L’Africa, quindi, nonostante le terre coltivabili di cui dispone, non riesce a sfamare la sua gente.
Le importazioni di prodotti agricoli sono alte: si importa per 40 miliardi di dollari, si esporta per soli 15; vengono acquistati dall’estero cereali, mais, riso, zucchero, oli vegetali, carne, mentre vengono venduti ai mercati stranieri caffè, cacao, spezie, tabacco, frutta e verdura, fiori.

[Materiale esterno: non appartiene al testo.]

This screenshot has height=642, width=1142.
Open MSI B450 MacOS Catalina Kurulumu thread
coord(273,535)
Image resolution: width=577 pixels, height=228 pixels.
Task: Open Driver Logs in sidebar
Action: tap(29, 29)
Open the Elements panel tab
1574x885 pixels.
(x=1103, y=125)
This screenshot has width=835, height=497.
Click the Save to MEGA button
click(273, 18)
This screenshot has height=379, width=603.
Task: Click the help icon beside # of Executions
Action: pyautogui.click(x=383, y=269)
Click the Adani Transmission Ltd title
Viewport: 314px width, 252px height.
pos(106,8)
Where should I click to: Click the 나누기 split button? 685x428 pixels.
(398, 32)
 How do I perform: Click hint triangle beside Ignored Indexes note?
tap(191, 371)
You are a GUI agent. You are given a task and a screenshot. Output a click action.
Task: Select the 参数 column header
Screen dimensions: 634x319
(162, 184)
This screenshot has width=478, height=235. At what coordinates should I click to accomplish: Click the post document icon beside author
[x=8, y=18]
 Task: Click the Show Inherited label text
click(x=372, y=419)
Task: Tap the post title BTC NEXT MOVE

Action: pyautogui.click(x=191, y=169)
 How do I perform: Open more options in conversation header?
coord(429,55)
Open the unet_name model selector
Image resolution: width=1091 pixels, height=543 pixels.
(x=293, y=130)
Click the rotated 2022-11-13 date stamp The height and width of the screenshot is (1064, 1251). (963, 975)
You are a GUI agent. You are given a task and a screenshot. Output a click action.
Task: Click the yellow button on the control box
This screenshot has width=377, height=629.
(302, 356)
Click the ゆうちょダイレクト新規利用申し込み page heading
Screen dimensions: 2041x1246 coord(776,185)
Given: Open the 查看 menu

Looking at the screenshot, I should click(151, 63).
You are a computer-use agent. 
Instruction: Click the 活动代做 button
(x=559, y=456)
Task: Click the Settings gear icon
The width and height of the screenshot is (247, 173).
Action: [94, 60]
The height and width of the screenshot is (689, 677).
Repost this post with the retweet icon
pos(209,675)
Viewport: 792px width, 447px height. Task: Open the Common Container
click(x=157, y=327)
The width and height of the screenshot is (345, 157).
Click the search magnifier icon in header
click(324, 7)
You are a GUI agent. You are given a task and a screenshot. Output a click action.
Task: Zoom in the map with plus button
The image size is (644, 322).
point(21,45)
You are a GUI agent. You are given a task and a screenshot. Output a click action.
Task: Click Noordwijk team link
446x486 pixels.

La FAO stima che il potenziale di terreni coltivabili ad acqua piovana ammonti a milioni di ettari e secondo i dati raccolti da Federico Bonaglia e Lucia Wegner nel libro Africa, un continente in movimento, la sola Guinea Savannah (un’area che si estende per circa 600 milioni di ettari dal Senegal alla Nigeria) potrebbe arrivare a offrire, se coltivata, una quantità di grano doppia rispetto a quella prodotta in tutto il mondo. A oggi questa zona è coltivata per solo il 10% della sua estensione.
La produttività è scarsa in tutta l’Africa Subsahariana, dove si produce una tonnellata di cereali per ettaro; si consideri che in altri paesi in via di sviluppo se ne producono in media 3 tonnellate per ettaro, mentre in Italia ne produciamo 10. Il suolo, spesso, non è messo a riposo e viene quindi impoverito e danneggiato, compromettendone la produttività futura.
Parlare di agricoltura in Africa significa dover affrontare nuove forme di neocolonialismo, primo fra tutti il fenomeno già citato del land grabbing. Ai contadini locali non restano che gli avanzi di terra, spesso meno fertili e più problematici da gestire.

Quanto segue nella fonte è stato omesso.